Api: l’esposizione ai pesticidi neonicotinoidi ostacola e danneggia l’impollinazione

L’esposizione di api e bombi ai pesticidi neonicotinoidi danneggia e ostacola l’impollinazione. Lo evidenziano le nuove scoperte sui neonicotinoidi. Le preoccupazioni degli scienziati riguardano soprattutto l’importanza dell’impollinazione per le coltivazioni alimentari.

Da tempo esistono buone evidenze relative agli effetti negativi dei pesticidi sulle api e sull’impollinazione, ma una nuova ricerca pubblicata sulla rivista scientifica Nature è la prima a mostrare l’impatto negativo sull’impollinazione come compito vitale svolto dalle api per l’agricoltura.

L’Unione Europea ha sospeso l’impiego di tre tipi di pesticidi neonicotinoidi per tre anni dal 2013, ma nel frattempo ne ha approvati altri due, mentre nel Regno Unito le lobby degli agricoltori hanno parzialmente revocato la sospensione dell’impiego di questi pesticidi.

La preoccupazione degli esperti riguarda soprattutto l’impollinazione degli alberi di mele da parte dei bombi e delle api, così come di altri alberi da frutto e di coltivazioni alimentari in generale.
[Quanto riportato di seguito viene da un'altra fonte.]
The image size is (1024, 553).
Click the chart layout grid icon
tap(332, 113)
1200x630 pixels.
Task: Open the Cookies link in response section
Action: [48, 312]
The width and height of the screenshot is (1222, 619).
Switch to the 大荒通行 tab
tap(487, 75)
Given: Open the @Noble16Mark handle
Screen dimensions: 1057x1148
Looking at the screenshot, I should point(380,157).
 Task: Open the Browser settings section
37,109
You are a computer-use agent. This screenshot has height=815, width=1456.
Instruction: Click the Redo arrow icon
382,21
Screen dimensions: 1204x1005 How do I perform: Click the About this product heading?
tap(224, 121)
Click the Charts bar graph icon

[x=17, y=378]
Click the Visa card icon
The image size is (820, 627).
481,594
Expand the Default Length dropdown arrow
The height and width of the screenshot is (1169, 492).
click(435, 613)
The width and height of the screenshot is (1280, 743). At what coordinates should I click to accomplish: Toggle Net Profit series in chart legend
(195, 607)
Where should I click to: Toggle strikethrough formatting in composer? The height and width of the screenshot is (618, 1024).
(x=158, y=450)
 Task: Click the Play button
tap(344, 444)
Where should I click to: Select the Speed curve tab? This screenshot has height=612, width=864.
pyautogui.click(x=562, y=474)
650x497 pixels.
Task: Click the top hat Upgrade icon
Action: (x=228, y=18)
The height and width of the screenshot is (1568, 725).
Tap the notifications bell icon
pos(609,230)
I risultati di questo studio hanno importanti implicazioni per l’economia, dato che il lavoro svolto in tutto il mondo da api e bombi per l’impollinazione vale parecchi miliardi.

La ricerca è stata condotta presso l’Università di Reading e ha evidenziato l’esposizione di colonie di api e bombi ai pesticidi neonicotinoidi all’interno dei campi coltivati, per poi testare la capacità di questi insetti nell’impollinare i meli.

Rispetto alle colonie non esposte ai pesticidi, gli insetti impollinatori che erano entrati a contatto con queste sostanze avevano raccolto meno polline e visitato meno alberi. La produzione di mele da parte di un albero in queste circostanze potrebbe ridursi di un terzo.

I pesticidi interessati dunque influiscono negativamente sul comportamento delle api, anche se gli scienziati non hanno ancora scoperto quali siano le motivazioni di questo fenomeno. Ricerche precedenti avevano però già mostrato come i neonicotinoidi sappiano colpire la capacità di imparare e di memorizzare delle api, indispensabile per svolgere al meglio il compito dell’impollinazione.

Le società produttrici di neonicotinoidi si sono già espresse in modo sfavorevole rispetto alla nuova ricerca, ma è probabile che ciò sia avvenuto soltanto per difendere i propri interessi economici. Chi difenderà davvero le api, invece? È il momento che le autorità europee e internazionali diano un maggior ascolto alle ricerche scientifiche che provano la pericolosità dei neonicotinoidi per gli insetti impollinatori.